In the 1950s, soft drinks came in glass bottles with strong, clawlike steel caps that had to be pried open and off.  And the pointed edges of the caps were sharp…sharp as nails, a razor blade.

A bottlecap was a strange weapon of torture…especially to use on a child.

But he did it.

“He” was a full Professor of History at the regional university in Kansas City.  The Professor, a normally meek, mild mannered, tiny, timid sort of a man with bow tie and thick glasses, lived next door for several years on Coleman Road.  With Shelly, his 4-year old daughter. (Twin brother Johnny and I were about 7 at the time.)

Shelly was as loud, outgoing and captivating as her pedantic pop was scholarly and nondescript.180px-Bottle_cap_special.jpg

While The Professor seemed very bright, he did not own or drive a car.

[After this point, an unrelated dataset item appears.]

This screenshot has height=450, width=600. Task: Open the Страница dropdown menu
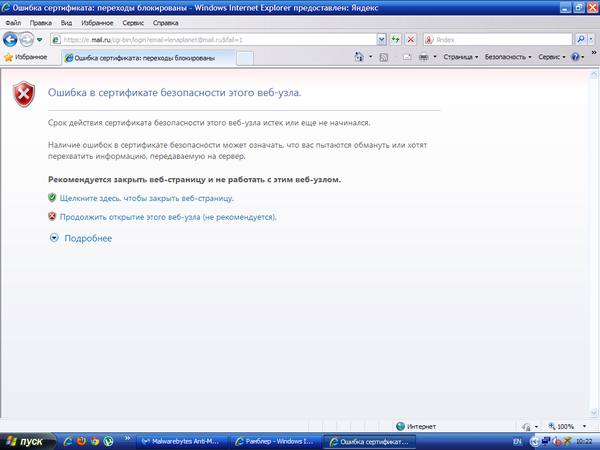pyautogui.click(x=462, y=57)

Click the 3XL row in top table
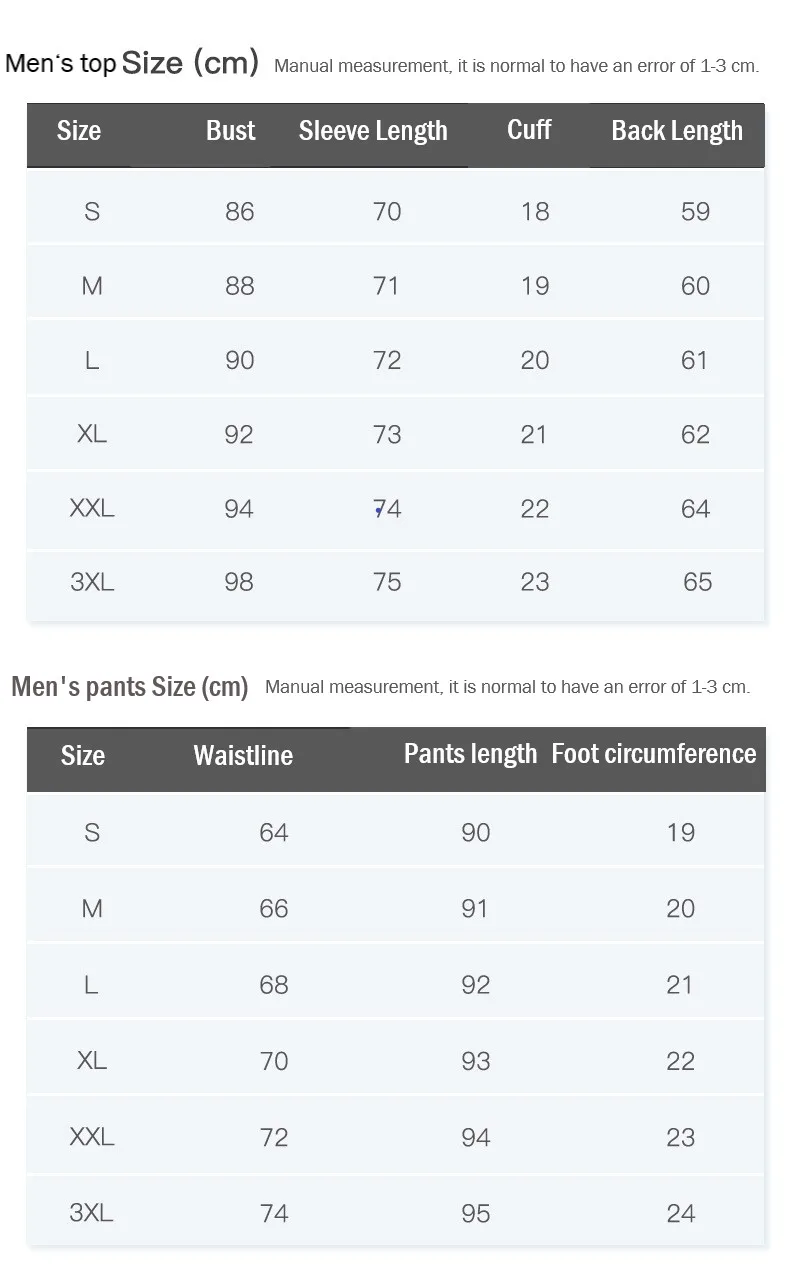(395, 582)
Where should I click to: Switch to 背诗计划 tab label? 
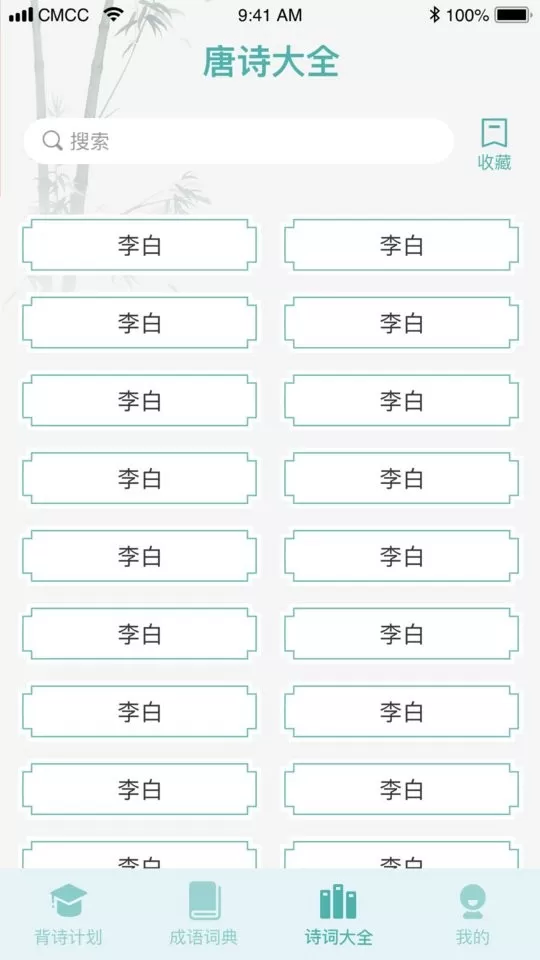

Many days, my Dad would take The Professor, and Shelly, to the grocery store, or the library or the doctor’s office, in our 1948 dark blue, four-door Plymouth.

Johnny rode one backseat, shotgun window.  I the other. 

In between would sit The Professor, and Shelly.

As regular as rain, or a sunset, The Professor would tightly hold one of Shelly’s hands whenever in the car.

 Shelly would jabber on.  Like a typical, somewhat hyperactive child. 

Until she would let out a muffled wimper, and contort her arms and torso as if undergoing electric shock treatment.

She struggled desperately to roll off the car seat, away from her father, and onto the floor.

Trying,  most of all, to pull hand from her father’s death grip.

Seems The Professor secretly carried a sharpened bottlecap, and he pressed the cap into the soft palmed flesh of his lovely daughter’s hand.

When she 'misbehaved.'

When my Dad found out, car rides for The Professor, were over.